*Do this*
Reproduce each of the following rows verbatim.

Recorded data
+++

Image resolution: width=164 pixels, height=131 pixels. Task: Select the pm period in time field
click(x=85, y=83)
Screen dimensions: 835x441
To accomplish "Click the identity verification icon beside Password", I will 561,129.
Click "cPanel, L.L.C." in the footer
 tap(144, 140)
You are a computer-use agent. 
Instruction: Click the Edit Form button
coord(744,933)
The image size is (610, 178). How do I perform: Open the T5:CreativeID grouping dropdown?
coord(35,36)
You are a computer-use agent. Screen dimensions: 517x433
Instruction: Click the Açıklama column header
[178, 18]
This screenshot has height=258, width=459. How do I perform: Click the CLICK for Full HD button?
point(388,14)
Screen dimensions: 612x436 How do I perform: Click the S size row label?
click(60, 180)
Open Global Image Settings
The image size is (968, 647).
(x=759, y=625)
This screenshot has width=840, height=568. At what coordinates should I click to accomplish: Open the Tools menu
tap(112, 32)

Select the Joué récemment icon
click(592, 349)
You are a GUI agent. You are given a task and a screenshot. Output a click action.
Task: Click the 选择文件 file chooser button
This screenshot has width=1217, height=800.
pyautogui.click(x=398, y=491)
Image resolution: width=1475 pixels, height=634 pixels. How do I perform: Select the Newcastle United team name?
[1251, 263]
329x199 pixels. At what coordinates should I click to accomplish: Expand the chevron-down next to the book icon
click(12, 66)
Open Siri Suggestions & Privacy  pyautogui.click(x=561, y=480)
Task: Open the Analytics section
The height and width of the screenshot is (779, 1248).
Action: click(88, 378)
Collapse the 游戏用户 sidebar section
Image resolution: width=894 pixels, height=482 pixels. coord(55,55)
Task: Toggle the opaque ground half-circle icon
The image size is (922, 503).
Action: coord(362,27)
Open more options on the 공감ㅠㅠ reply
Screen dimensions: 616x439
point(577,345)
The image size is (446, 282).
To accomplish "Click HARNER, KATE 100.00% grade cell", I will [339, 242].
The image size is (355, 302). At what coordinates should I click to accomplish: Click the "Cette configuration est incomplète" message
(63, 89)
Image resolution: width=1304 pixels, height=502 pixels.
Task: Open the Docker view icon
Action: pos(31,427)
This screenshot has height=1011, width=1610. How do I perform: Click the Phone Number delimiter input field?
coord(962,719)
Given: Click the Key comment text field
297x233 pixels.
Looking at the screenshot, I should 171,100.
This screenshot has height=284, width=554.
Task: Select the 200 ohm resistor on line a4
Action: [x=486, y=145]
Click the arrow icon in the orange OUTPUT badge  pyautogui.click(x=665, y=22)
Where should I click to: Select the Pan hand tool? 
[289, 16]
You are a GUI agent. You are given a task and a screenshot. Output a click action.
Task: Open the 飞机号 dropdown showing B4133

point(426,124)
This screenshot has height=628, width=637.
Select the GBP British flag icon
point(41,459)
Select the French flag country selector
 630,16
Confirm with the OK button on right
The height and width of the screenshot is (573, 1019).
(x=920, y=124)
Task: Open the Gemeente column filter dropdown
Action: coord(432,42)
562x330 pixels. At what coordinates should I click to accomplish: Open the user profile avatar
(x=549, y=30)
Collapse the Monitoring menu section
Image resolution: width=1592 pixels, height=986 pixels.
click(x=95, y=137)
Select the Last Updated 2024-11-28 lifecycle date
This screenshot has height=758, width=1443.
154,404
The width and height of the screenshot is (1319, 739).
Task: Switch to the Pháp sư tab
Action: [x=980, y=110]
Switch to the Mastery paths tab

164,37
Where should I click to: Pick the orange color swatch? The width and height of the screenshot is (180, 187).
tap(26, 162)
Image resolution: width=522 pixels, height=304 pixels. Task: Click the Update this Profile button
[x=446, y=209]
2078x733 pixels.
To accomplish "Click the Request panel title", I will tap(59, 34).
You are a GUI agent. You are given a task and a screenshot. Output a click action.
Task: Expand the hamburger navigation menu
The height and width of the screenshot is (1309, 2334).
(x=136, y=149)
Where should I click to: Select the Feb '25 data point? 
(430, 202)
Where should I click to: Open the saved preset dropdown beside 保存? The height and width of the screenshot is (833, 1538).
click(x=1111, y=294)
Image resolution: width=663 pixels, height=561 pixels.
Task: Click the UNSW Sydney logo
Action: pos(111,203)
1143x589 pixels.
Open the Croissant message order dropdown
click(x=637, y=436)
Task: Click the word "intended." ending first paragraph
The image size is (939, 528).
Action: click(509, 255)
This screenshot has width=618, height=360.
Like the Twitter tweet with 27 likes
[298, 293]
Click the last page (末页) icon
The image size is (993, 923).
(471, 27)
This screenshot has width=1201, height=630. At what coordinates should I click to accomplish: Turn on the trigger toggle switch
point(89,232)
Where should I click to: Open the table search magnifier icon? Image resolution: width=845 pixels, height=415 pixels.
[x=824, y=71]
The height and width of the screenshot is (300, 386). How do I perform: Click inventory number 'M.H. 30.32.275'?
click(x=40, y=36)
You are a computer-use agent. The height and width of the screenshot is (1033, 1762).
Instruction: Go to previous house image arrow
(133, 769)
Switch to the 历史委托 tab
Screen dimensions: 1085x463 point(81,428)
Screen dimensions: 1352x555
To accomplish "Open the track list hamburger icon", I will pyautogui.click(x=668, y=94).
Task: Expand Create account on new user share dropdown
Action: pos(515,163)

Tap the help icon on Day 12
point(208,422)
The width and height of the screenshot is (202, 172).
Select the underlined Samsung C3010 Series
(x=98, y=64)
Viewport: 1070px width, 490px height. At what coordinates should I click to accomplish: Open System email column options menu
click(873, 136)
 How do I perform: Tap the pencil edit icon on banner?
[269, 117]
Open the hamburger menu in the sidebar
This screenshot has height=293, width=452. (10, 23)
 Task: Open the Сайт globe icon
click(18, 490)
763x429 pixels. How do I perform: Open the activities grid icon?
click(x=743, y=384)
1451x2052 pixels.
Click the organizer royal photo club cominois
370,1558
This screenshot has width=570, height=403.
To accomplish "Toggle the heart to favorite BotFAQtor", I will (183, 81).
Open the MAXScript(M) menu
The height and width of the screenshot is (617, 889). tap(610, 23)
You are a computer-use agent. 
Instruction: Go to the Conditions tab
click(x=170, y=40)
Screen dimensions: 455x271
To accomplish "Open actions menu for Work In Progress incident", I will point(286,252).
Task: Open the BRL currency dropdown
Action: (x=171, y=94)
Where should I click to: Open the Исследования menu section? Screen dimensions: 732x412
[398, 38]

+++

*Correct output*
Image resolution: width=164 pixels, height=131 pixels. Task: Select the pm period in time field
click(x=85, y=83)
Screen dimensions: 835x441
To accomplish "Click the identity verification icon beside Password", I will 561,129.
Click "cPanel, L.L.C." in the footer
 tap(144, 140)
You are a computer-use agent. 
Instruction: Click the Edit Form button
coord(744,933)
The image size is (610, 178). How do I perform: Open the T5:CreativeID grouping dropdown?
coord(35,36)
You are a computer-use agent. Screen dimensions: 517x433
Instruction: Click the Açıklama column header
[178, 18]
This screenshot has height=258, width=459. How do I perform: Click the CLICK for Full HD button?
point(388,14)
Screen dimensions: 612x436 How do I perform: Click the S size row label?
click(60, 180)
Open Global Image Settings
The image size is (968, 647).
(x=759, y=625)
This screenshot has width=840, height=568. At what coordinates should I click to accomplish: Open the Tools menu
tap(112, 32)

Select the Joué récemment icon
click(592, 349)
You are a GUI agent. You are given a task and a screenshot. Output a click action.
Task: Click the 选择文件 file chooser button
This screenshot has width=1217, height=800.
pyautogui.click(x=398, y=491)
Image resolution: width=1475 pixels, height=634 pixels. How do I perform: Select the Newcastle United team name?
[1251, 263]
329x199 pixels. At what coordinates should I click to accomplish: Expand the chevron-down next to the book icon
click(12, 66)
Open Siri Suggestions & Privacy  pyautogui.click(x=561, y=480)
Task: Open the Analytics section
The height and width of the screenshot is (779, 1248).
Action: click(88, 378)
Collapse the 游戏用户 sidebar section
Image resolution: width=894 pixels, height=482 pixels. coord(55,55)
Task: Toggle the opaque ground half-circle icon
The image size is (922, 503).
Action: coord(362,27)
Open more options on the 공감ㅠㅠ reply
Screen dimensions: 616x439
point(577,345)
The image size is (446, 282).
To accomplish "Click HARNER, KATE 100.00% grade cell", I will [339, 242].
The image size is (355, 302). At what coordinates should I click to accomplish: Click the "Cette configuration est incomplète" message
(63, 89)
Image resolution: width=1304 pixels, height=502 pixels.
Task: Open the Docker view icon
Action: pos(31,427)
This screenshot has height=1011, width=1610. How do I perform: Click the Phone Number delimiter input field?
coord(962,719)
Given: Click the Key comment text field
297x233 pixels.
Looking at the screenshot, I should 171,100.
This screenshot has height=284, width=554.
Task: Select the 200 ohm resistor on line a4
Action: [x=486, y=145]
Click the arrow icon in the orange OUTPUT badge  pyautogui.click(x=665, y=22)
Where should I click to: Select the Pan hand tool? 
[289, 16]
You are a GUI agent. You are given a task and a screenshot. Output a click action.
Task: Open the 飞机号 dropdown showing B4133

point(426,124)
This screenshot has height=628, width=637.
Select the GBP British flag icon
point(41,459)
Select the French flag country selector
 630,16
Confirm with the OK button on right
The height and width of the screenshot is (573, 1019).
(x=920, y=124)
Task: Open the Gemeente column filter dropdown
Action: coord(432,42)
562x330 pixels. At what coordinates should I click to accomplish: Open the user profile avatar
(x=549, y=30)
Collapse the Monitoring menu section
Image resolution: width=1592 pixels, height=986 pixels.
click(x=95, y=137)
Select the Last Updated 2024-11-28 lifecycle date
This screenshot has height=758, width=1443.
154,404
The width and height of the screenshot is (1319, 739).
Task: Switch to the Pháp sư tab
Action: [x=980, y=110]
Switch to the Mastery paths tab

164,37
Where should I click to: Pick the orange color swatch? The width and height of the screenshot is (180, 187).
tap(26, 162)
Image resolution: width=522 pixels, height=304 pixels. Task: Click the Update this Profile button
[x=446, y=209]
2078x733 pixels.
To accomplish "Click the Request panel title", I will tap(59, 34).
You are a GUI agent. You are given a task and a screenshot. Output a click action.
Task: Expand the hamburger navigation menu
The height and width of the screenshot is (1309, 2334).
(x=136, y=149)
Where should I click to: Select the Feb '25 data point? 
(430, 202)
Where should I click to: Open the saved preset dropdown beside 保存? The height and width of the screenshot is (833, 1538).
click(x=1111, y=294)
Image resolution: width=663 pixels, height=561 pixels.
Task: Click the UNSW Sydney logo
Action: pos(111,203)
1143x589 pixels.
Open the Croissant message order dropdown
click(x=637, y=436)
Task: Click the word "intended." ending first paragraph
The image size is (939, 528).
Action: click(509, 255)
This screenshot has width=618, height=360.
Like the Twitter tweet with 27 likes
[298, 293]
Click the last page (末页) icon
The image size is (993, 923).
(471, 27)
This screenshot has width=1201, height=630. At what coordinates should I click to accomplish: Turn on the trigger toggle switch
point(89,232)
Where should I click to: Open the table search magnifier icon? Image resolution: width=845 pixels, height=415 pixels.
[x=824, y=71]
The height and width of the screenshot is (300, 386). How do I perform: Click inventory number 'M.H. 30.32.275'?
click(x=40, y=36)
You are a computer-use agent. The height and width of the screenshot is (1033, 1762).
Instruction: Go to previous house image arrow
(133, 769)
Switch to the 历史委托 tab
Screen dimensions: 1085x463 point(81,428)
Screen dimensions: 1352x555
To accomplish "Open the track list hamburger icon", I will pyautogui.click(x=668, y=94).
Task: Expand Create account on new user share dropdown
Action: pos(515,163)

Tap the help icon on Day 12
point(208,422)
The width and height of the screenshot is (202, 172).
Select the underlined Samsung C3010 Series
(x=98, y=64)
Viewport: 1070px width, 490px height. At what coordinates should I click to accomplish: Open System email column options menu
click(873, 136)
 How do I perform: Tap the pencil edit icon on banner?
[269, 117]
Open the hamburger menu in the sidebar
This screenshot has height=293, width=452. (10, 23)
 Task: Open the Сайт globe icon
click(18, 490)
763x429 pixels. How do I perform: Open the activities grid icon?
click(x=743, y=384)
1451x2052 pixels.
Click the organizer royal photo club cominois
370,1558
This screenshot has width=570, height=403.
To accomplish "Toggle the heart to favorite BotFAQtor", I will (183, 81).
Open the MAXScript(M) menu
The height and width of the screenshot is (617, 889). tap(610, 23)
You are a computer-use agent. 
Instruction: Go to the Conditions tab
click(x=170, y=40)
Screen dimensions: 455x271
To accomplish "Open actions menu for Work In Progress incident", I will point(286,252).
Task: Open the BRL currency dropdown
Action: (x=171, y=94)
Where should I click to: Open the Исследования menu section? Screen dimensions: 732x412
[398, 38]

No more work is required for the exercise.